Friday, May 24, 2013
Tickets for Nenana Ice Classic on Sale
One of the early signs of spring in Alaska has sprouted.
FAIRBANKS - One of the early signs of spring in Alaska has sprouted.
The bright red ticket cans that signify the start of the annual Nenana Ice Classic were put out in their traditional spots in bars, convenience stores, grocery stores and gas stations around the state a week ago.
Tickets for Alaska's richest guessing game went on sale Feb. 1 and will be sold through April 5.
Now in its 95th year, the Ice Classic is one of Alaska's oldest springtime traditions. It was started in 1917 by engineers building the Alaska Railroad. The engineers had to halt work for the winter when they reached the frozen Tanana River. To combat boredom during the winter, the engineers wagered on when the river would break up so they could go back to work.
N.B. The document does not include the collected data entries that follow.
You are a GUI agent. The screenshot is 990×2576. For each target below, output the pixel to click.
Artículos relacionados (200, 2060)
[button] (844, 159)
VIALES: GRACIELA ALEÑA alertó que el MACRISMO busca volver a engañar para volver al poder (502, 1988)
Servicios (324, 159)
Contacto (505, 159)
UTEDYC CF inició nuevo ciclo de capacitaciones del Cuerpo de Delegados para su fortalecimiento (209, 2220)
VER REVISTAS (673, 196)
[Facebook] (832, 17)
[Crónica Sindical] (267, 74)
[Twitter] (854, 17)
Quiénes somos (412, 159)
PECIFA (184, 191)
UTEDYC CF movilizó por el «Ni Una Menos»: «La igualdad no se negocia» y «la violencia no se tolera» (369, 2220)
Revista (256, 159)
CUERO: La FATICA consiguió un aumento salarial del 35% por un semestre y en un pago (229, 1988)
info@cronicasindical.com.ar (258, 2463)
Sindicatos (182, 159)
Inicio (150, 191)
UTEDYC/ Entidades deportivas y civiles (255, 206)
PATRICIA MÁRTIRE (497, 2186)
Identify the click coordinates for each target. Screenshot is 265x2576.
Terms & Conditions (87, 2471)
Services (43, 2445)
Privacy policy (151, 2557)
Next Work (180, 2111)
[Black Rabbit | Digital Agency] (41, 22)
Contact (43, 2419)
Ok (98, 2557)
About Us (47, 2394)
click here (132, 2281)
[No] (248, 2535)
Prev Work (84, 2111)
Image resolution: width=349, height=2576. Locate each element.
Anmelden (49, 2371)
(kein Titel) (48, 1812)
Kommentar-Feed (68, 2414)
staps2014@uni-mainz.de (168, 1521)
The event has grown into Alaska's version of the lottery. Thousands of people pay $2.50 per ticket to guess the exact time - to the minute - that a tripod set up on the Tanana River ice will move and stop a clock it is connected to on shore.
More than $10 million has been paid since the Ice Classic started.
Last year, more than 234,000 tickets were sold. Three winners who guessed the ice would go out at 9:06 a.m. Alaska Standard Time on April 29 split a jackpot of $279,030. Each winner received $93,010 before taxes.
Ice Classic officials have not taken the first ice measurement of the winter yet but expect to do so this week, event manager Cherrie Forness said.
Tickets are $2.50 each and are available at more than 170 vendors around the state. There are more than 50 ticket vendors in the Fairbanks and North Pole areas.
Forness would like to see at least a $300,000 jackpot this year.
"That's what we're hoping for," she said.
The last time the Ice Classic's jackpot hit that mark was in 2008, when it reached $303,000.
Though no ice measurements had been taken as of Monday, Forness suspects the ice is at least of average thickness because of a cold December and the lack of snow on top of the ice.